All of this to explain how my affinity for Mad Studies translates into my work in the classroom. I teach a mental health foundations course to my first year students and begin by orienting them to what is a new way of thinking about mental health. Before I even start talking, I have them search up (via google or our in house academic holdings) “chemical imbalance” and another word – proof, fact, evidence, or something of the like, and report their findings back to me. Confusion comes, and the conversation starts. We talk about the history of psychology and psychiatry and examine the ways in which we might not be as advanced as we think when it comes to the way we understand and “treat” human suffering. We talk about epistemic injustice and sanism. Fortunately, the competencies that my students are required to leave this course with are very much in line with a Mad Studies approach.

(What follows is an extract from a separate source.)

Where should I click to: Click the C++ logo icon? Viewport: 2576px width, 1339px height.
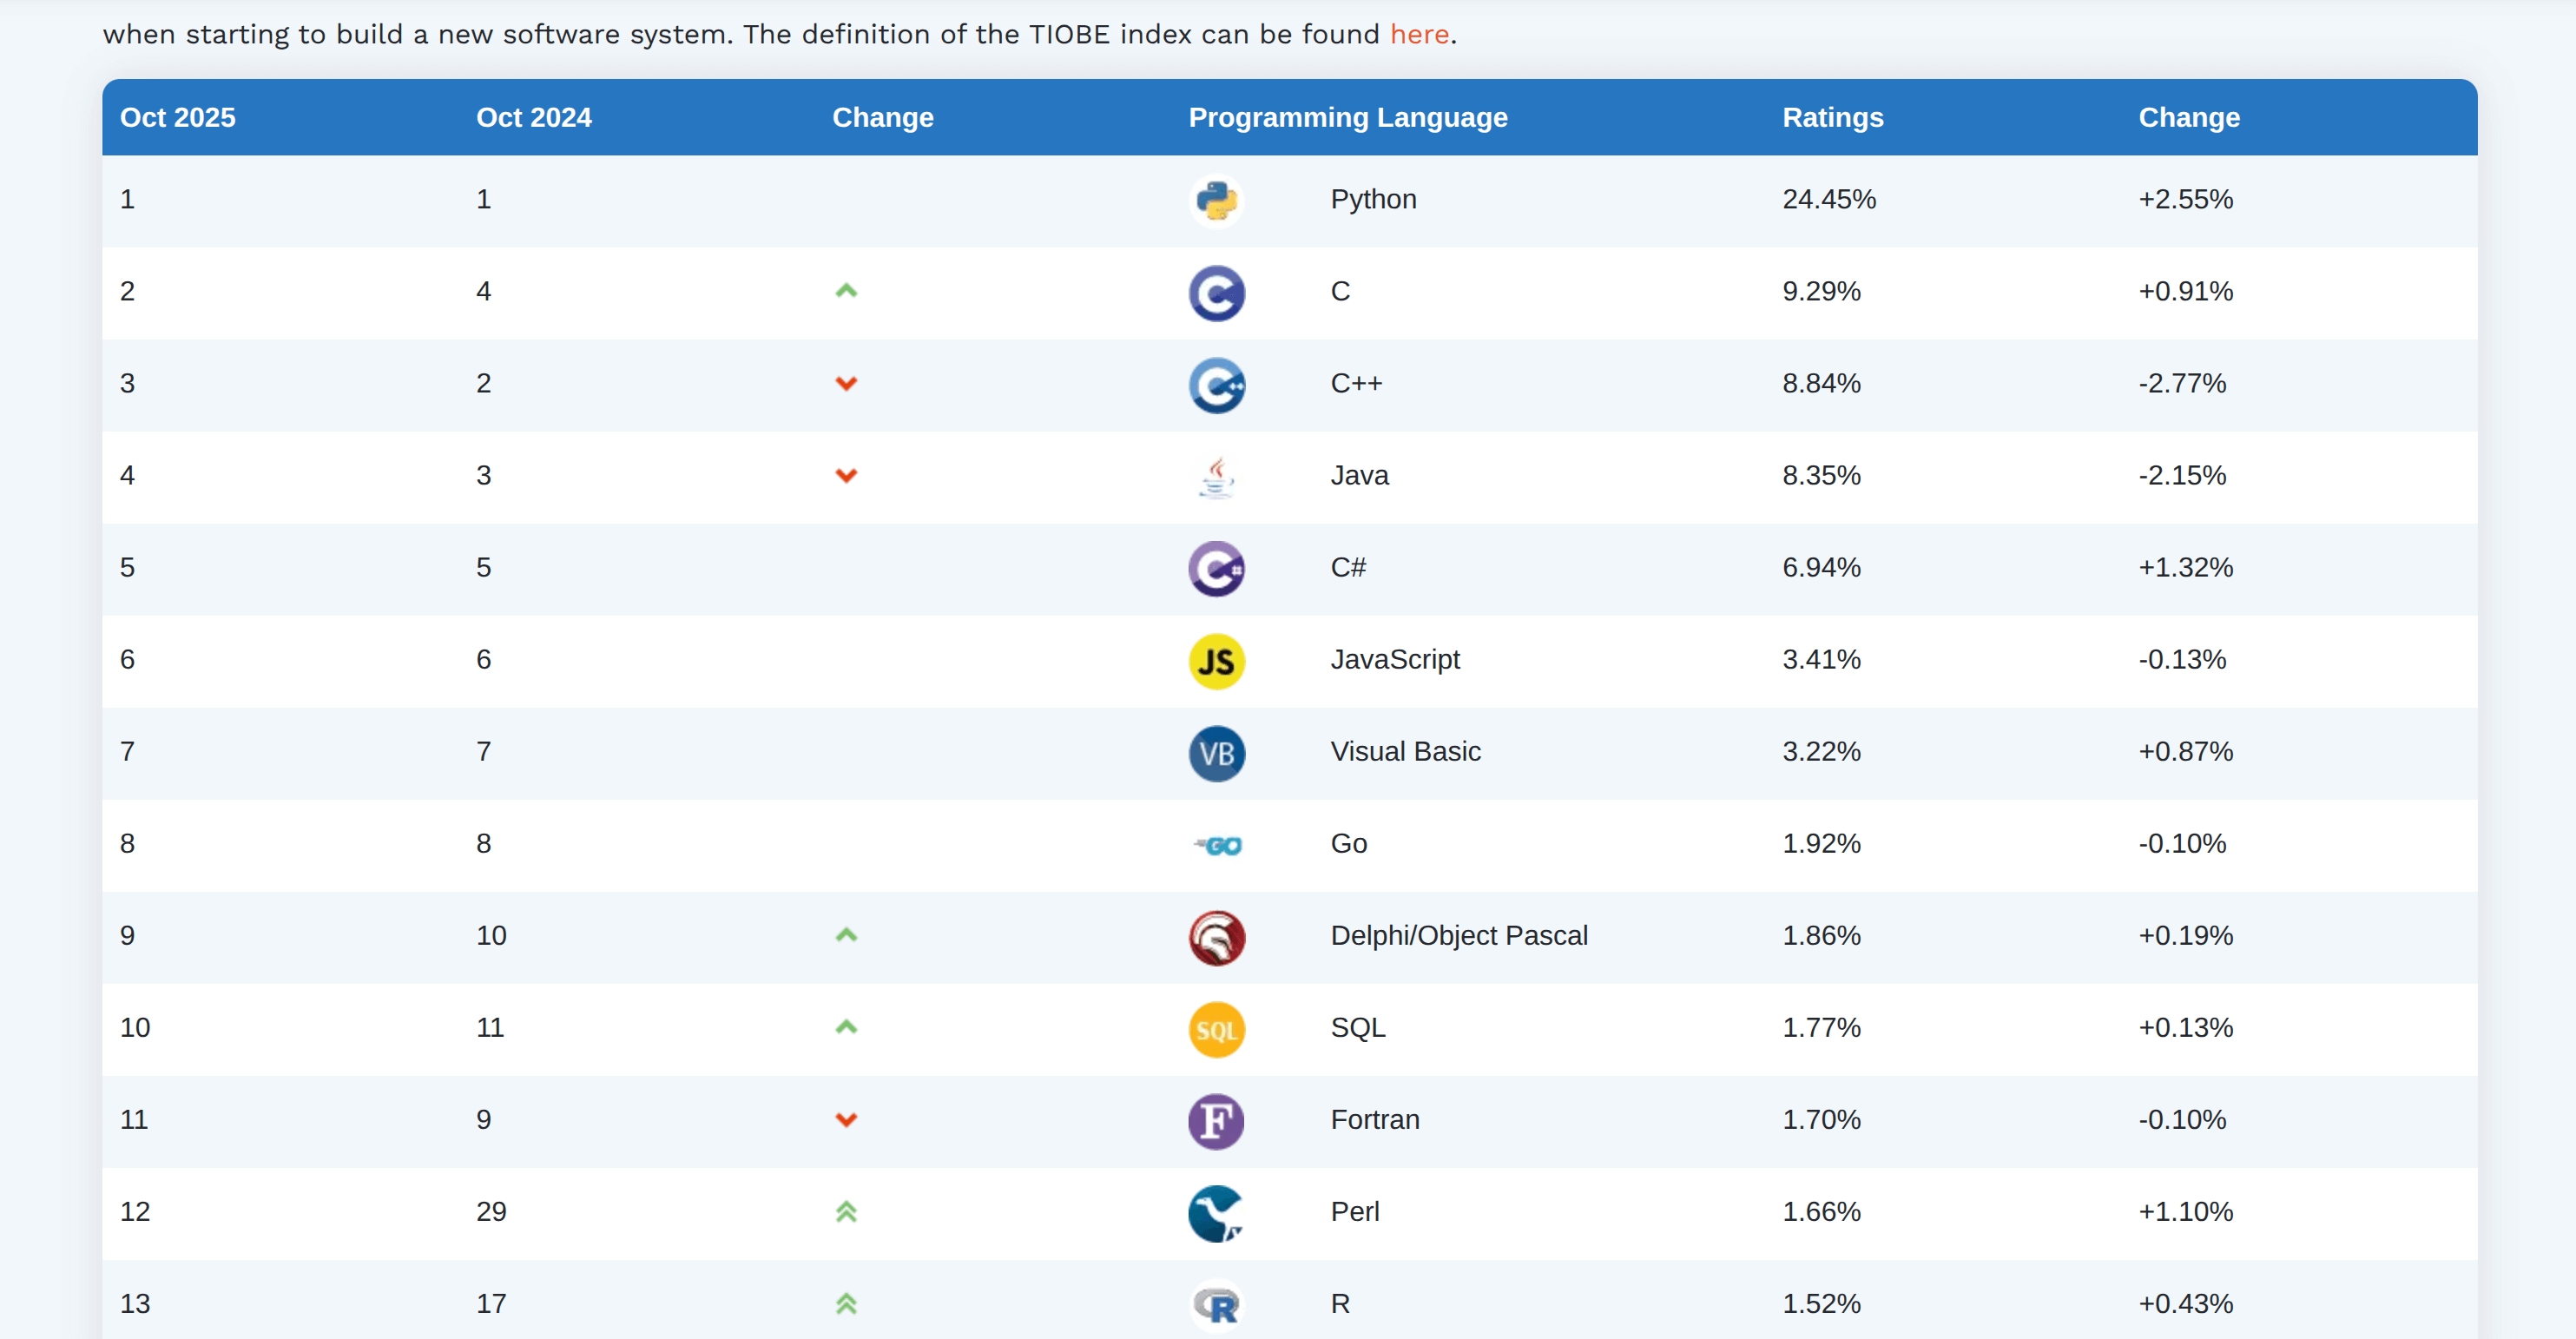1216,384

Of course, I have content that needs to be delivered; this is covered in a textbook that ignores the impact of trauma (which does change our brains!) and is steeped in the biomedical model, and we look at that critically too. This year my students were taken with the Hearing Voices approach to working with people diagnosed with schizophrenia or who experience psychosis. They wonder why they’ve never heard of such a common sense and humane approach.
These ideas intersect with the content in my other courses: we favour participatory action research in research methods and stay close to the “nothing about us without us” credo in community development. My students will be working with individuals facing some of the most difficult times of their lives, and it’s my responsibility to ensure that they are equipped to understand these difficulties in a way that does not create harm additional stress and barriers to the people they’re charged with assisting.
Many thanks to Kathleen for joining us! And many thanks to you for checking out the EnT!